Legal salvo lands in New York

Baidu has filed suit against its US-based domain registrar after a recent DNS records hack that redirected surfers towards a defaced page, instead of the Chinese search engine.

The traffic hijack attack resulted from "gross negligence" on the part of domain registrars Register.com (no relation), a lawsuit filed by Baidu in New York alleges.

As a result of the 12 January hack, surfers hoping to reach Baidu.com were redirected to a site run by the Iranian Cyber Army. The search engine's Chinese site (Baidu.com.cn) was unaffected by the cyber-assault.

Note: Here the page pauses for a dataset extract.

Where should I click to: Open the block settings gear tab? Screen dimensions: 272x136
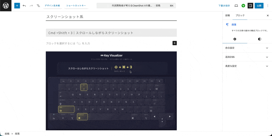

Baidu said the redirection attack affected its traffic for hours before its records were put straight. The search engine site declined to detail its losses or specify how much it was seeking in damages from Register.com, Chinese news agency Xinhua reports.

The legal move follows two days after Baidu announced that its CTO Yinan Li was leaving the firm for unspecified "personal reasons", via a minimalist statement that did nothing to quell speculation he'd been shown the door in the wake of last week's DNS hijack attack.

Baidu controls an estimated 62 per cent of the Chinese search market recently placed in flux by Google's threat to quit the country, in the wake of unrelated cyber-espionage attacks traced back to China.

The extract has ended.